При другихъ обстоятельствахъ я нашла бы это весьма страннымъ; но тогда не время было разсуждать, нужно было скорѣе давать лѣкарство. Дорогой мистеръ Годфрей безсознательно помогалъ мнѣ укрываться отъ взоровъ Рахили, утѣшая ее на другомъ концѣ комнаты.
— Увѣряю васъ, что вы преувеличиваете дѣло, говорилъ онъ. — Моя репутація стоитъ такъ высоко, что подобныя глупыя, скоропреходящія сплетни не могутъ повредить ей. Все забудется чрезъ недѣлю. Не станемъ же и мы болѣе возвращаться къ этому предмету.
Но даже подобное великодушіе не тронуло ея, и она продолжала свое, еще съ большимъ противъ прежняго остервененіемъ.
— Я хочу положить этому конецъ, сказала она. — Мамаша! слушайте, что я скажу. Слушайте и вы, миссъ Клакъ! Я знаю чья рука похитила Лунный камень.
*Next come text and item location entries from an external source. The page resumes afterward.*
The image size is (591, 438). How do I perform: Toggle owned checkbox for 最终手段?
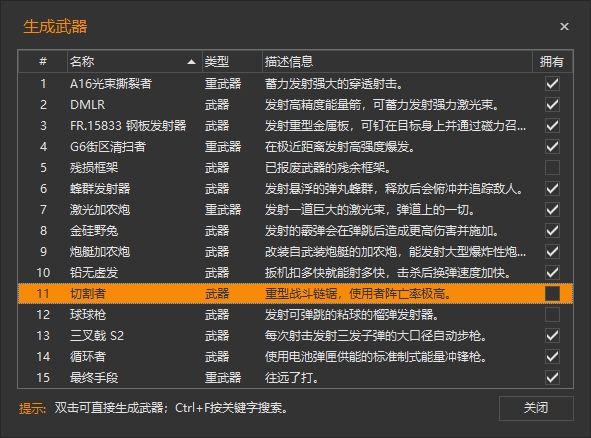[552, 378]
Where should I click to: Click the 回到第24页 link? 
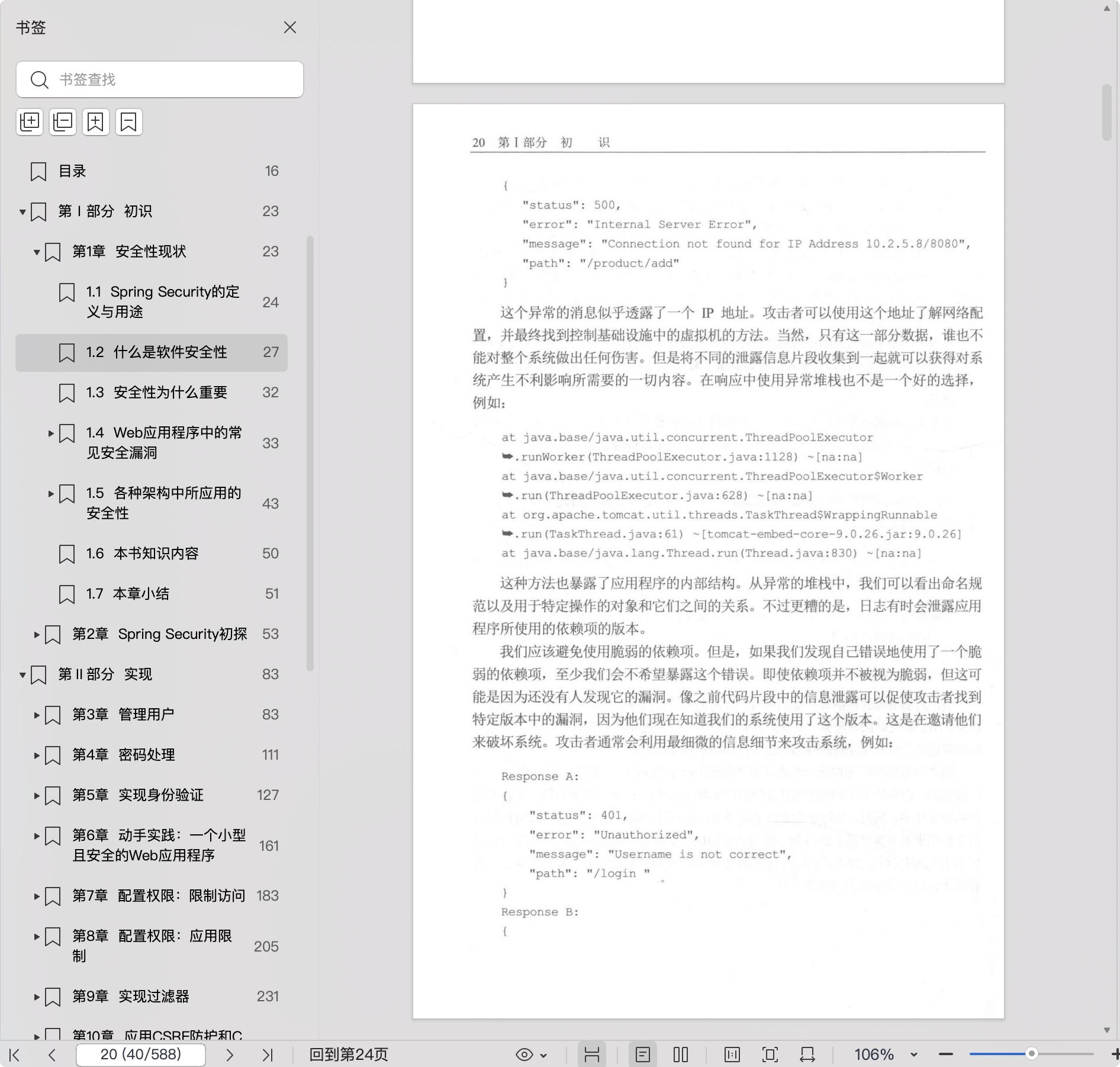[349, 1055]
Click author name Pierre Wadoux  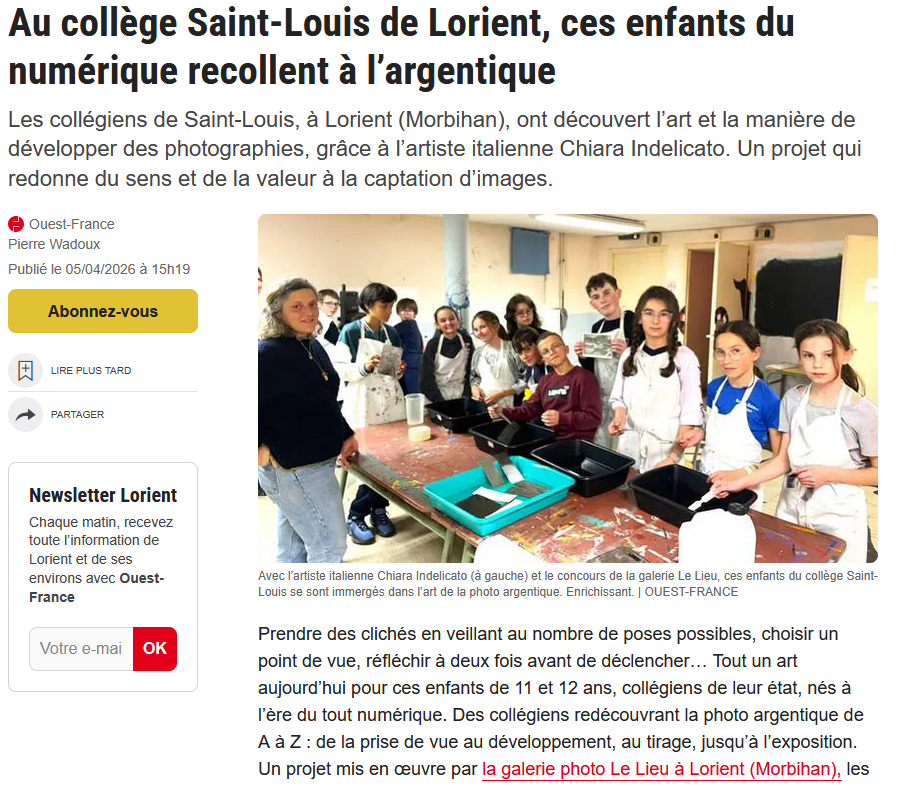[x=54, y=244]
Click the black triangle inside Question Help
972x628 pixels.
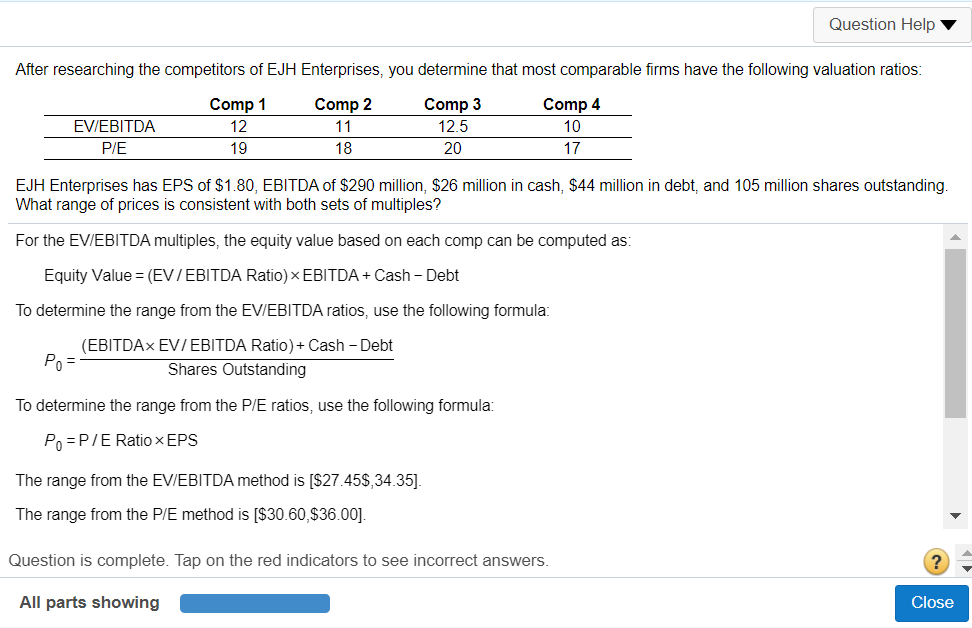coord(948,24)
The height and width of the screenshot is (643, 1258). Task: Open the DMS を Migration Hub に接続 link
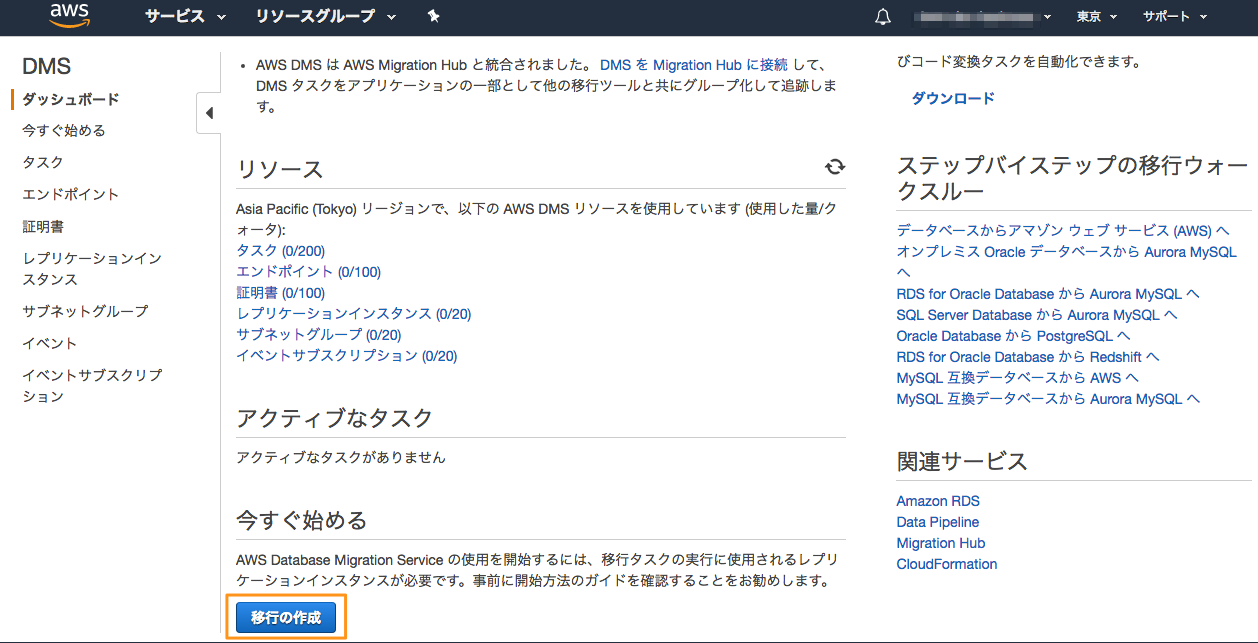coord(693,65)
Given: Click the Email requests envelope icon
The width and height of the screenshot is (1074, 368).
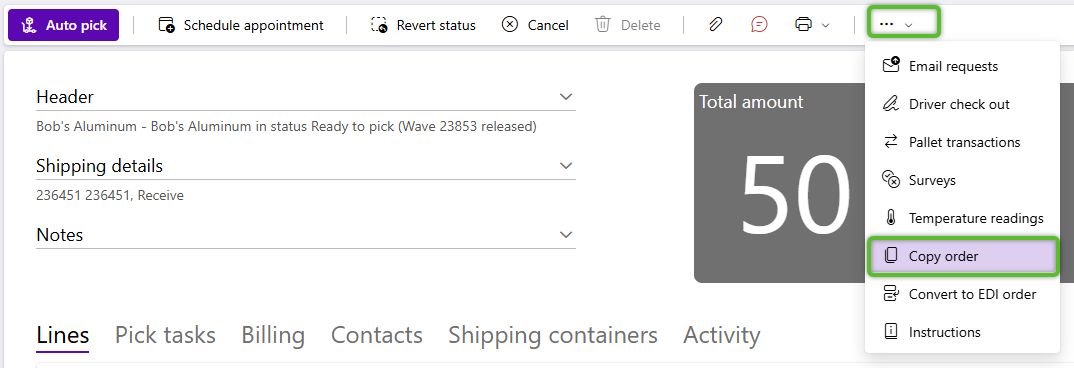Looking at the screenshot, I should click(890, 66).
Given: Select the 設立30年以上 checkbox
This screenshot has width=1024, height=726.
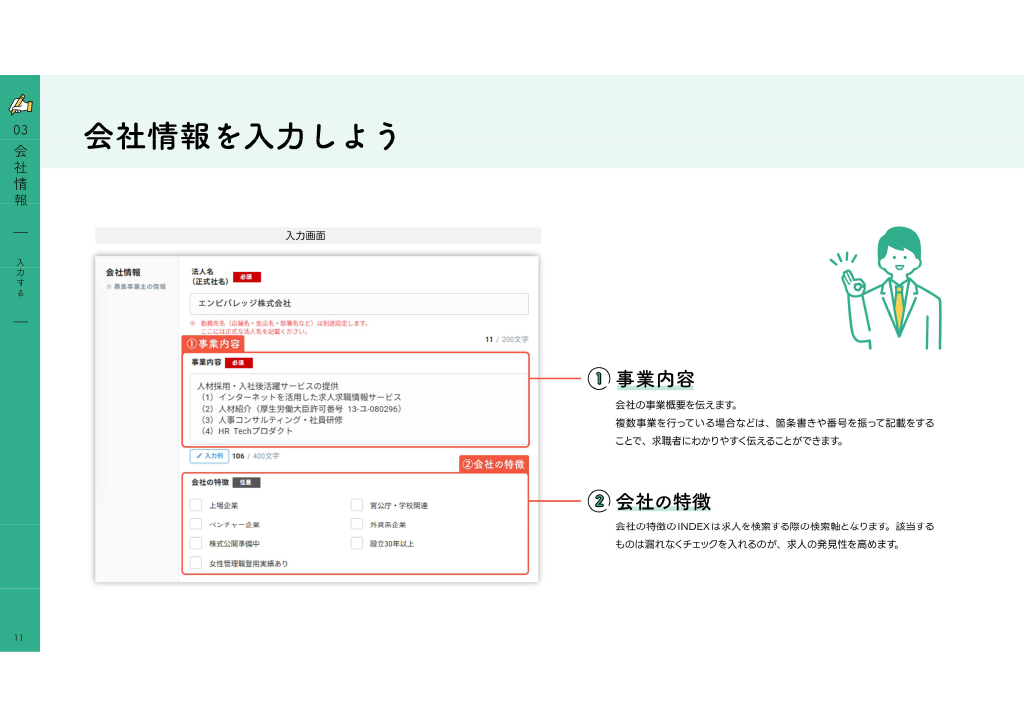Looking at the screenshot, I should coord(357,543).
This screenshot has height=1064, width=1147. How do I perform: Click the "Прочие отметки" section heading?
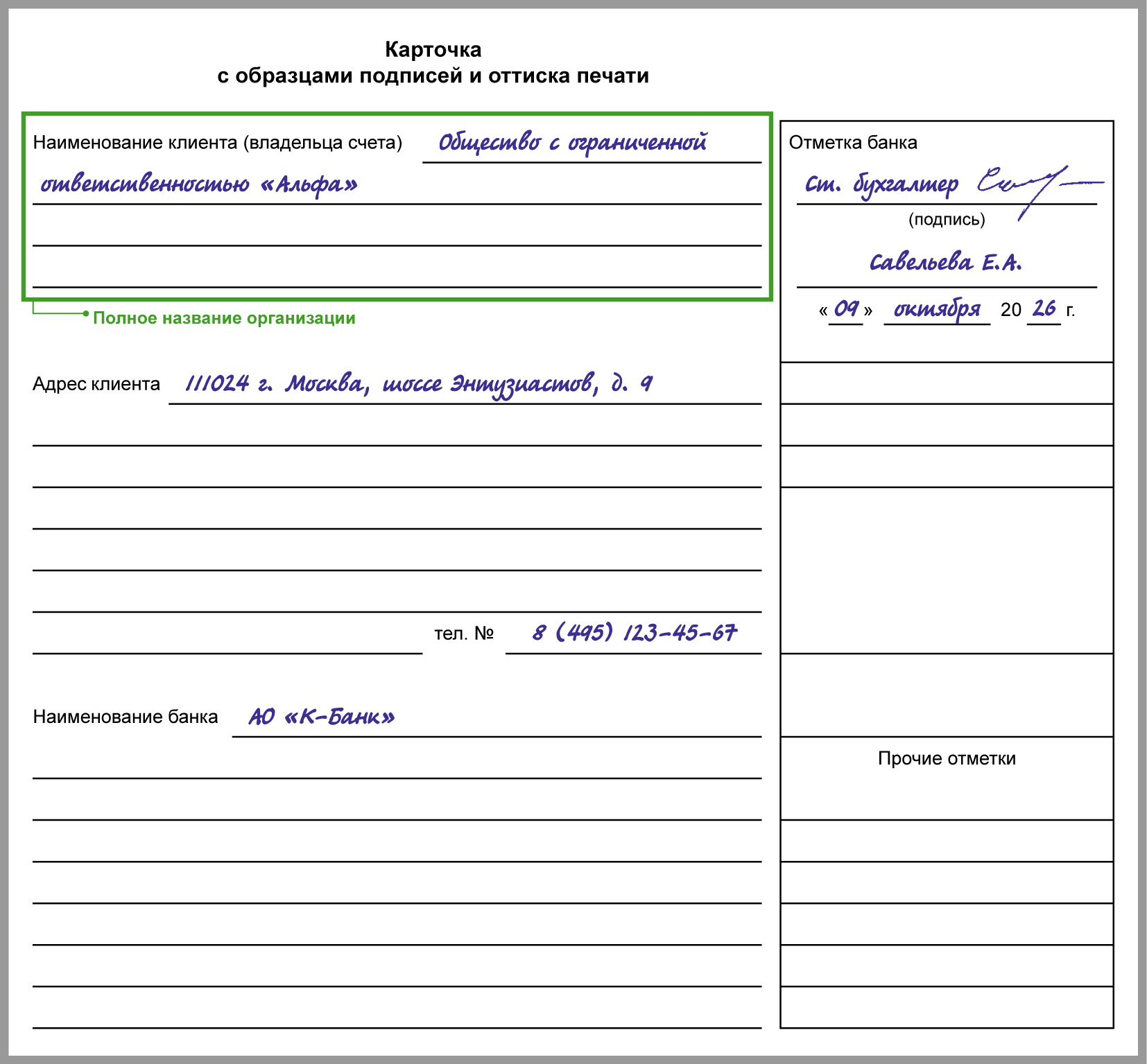pyautogui.click(x=947, y=758)
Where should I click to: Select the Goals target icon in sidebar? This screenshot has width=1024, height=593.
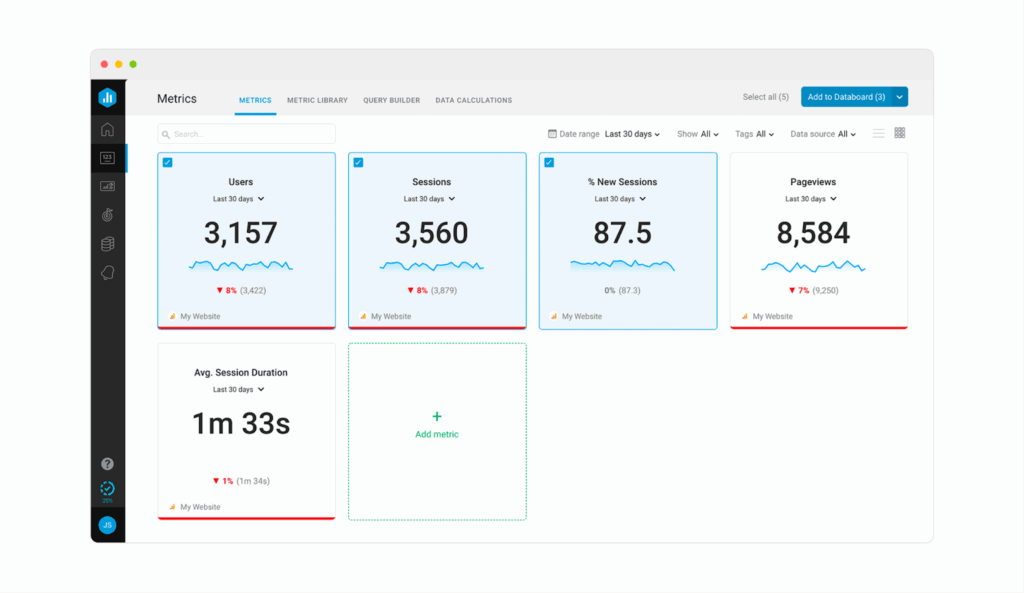108,214
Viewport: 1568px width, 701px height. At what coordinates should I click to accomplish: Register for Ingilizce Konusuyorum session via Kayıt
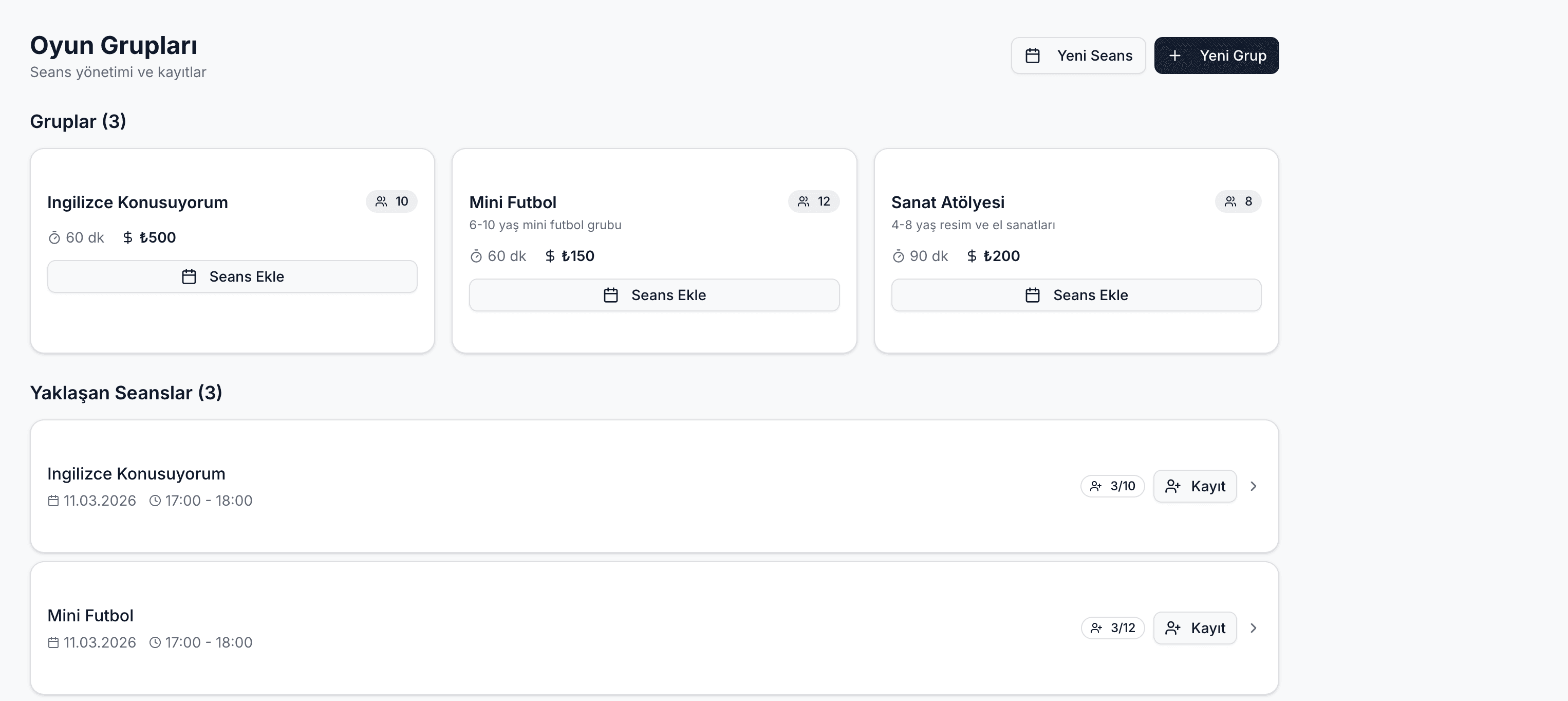click(1194, 486)
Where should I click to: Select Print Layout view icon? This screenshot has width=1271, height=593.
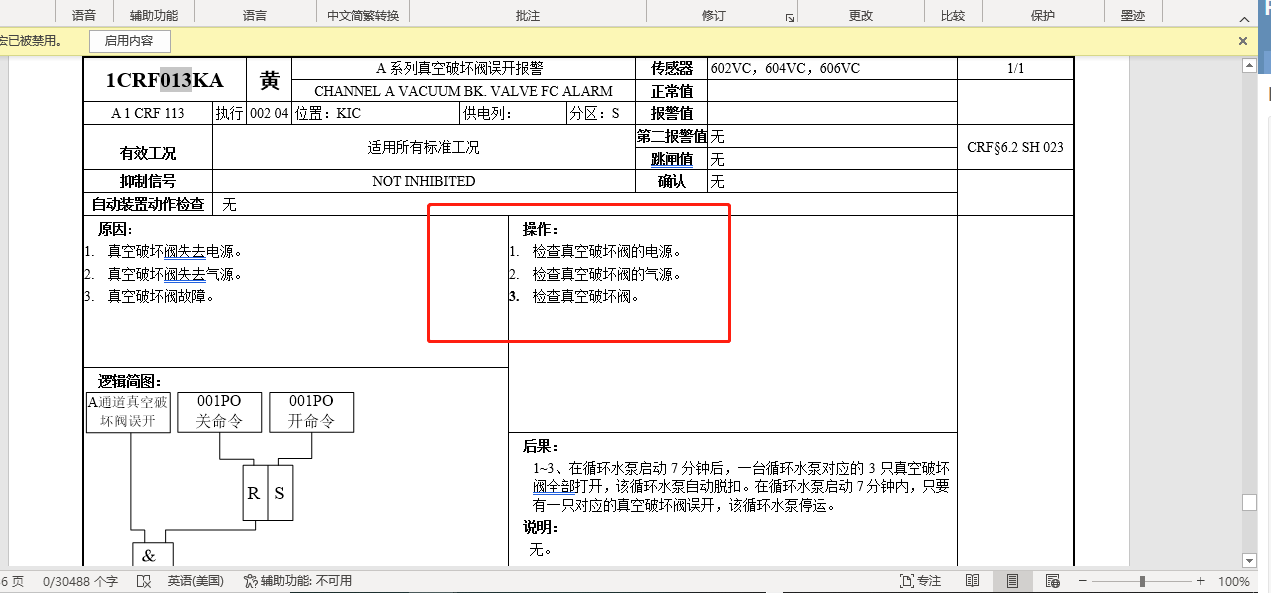(1012, 581)
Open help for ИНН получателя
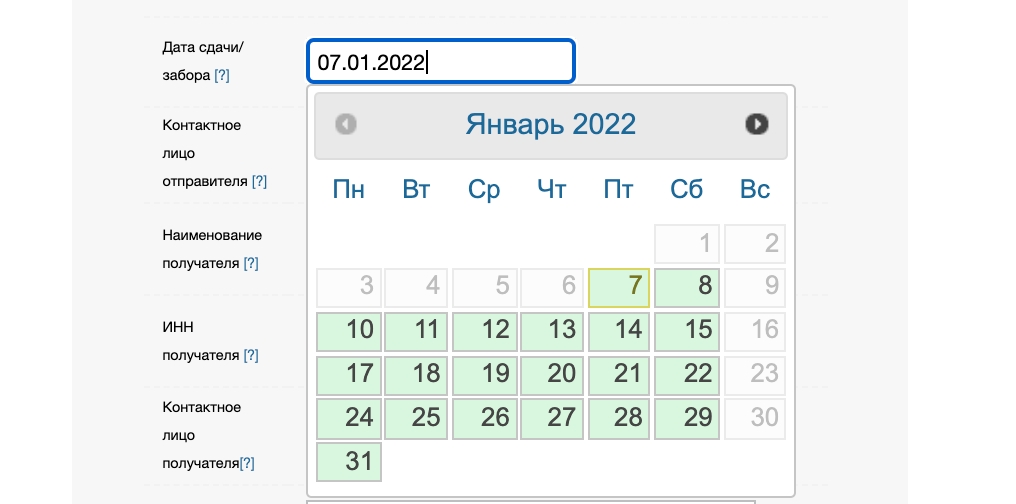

Я знаю, — она сдѣлала особенное удареніе на этихъ словахъ и въ бѣшенствѣ топнула ногой. — Я знаю, что Годфрей Абльвайтъ невиненъ! Ведите меня къ судьѣ, Годфрей! Ведите меня къ судьѣ, и я поклянусь ему въ томъ!
Тетушка схватила меня за руку и прошептала:
— Загородите меня на минутку отъ Рахили.
Синеватый оттѣнокъ, появившійся на ея лицѣ, испугалъ меня.
— Капли возстановять меня чрезъ минуту или двѣ, сказала она, замѣтя мое смущеніе, и закрывъ глаза, стала ожидать дѣйствія лѣкарства.
Между тѣмъ какъ это происходило на одномъ концѣ комнаты, на другомъ, въ то же самое время, дорогой мистеръ Годфрей продолжилъ свои кроткія увѣщанія.
— Вамъ не слѣдуетъ публично являться въ подобное мѣсто, сказалъ онъ. — Ваша репутація, дорогая Рахиль, слишкомъ чиста и священна для того чтобы можно было шутить ею.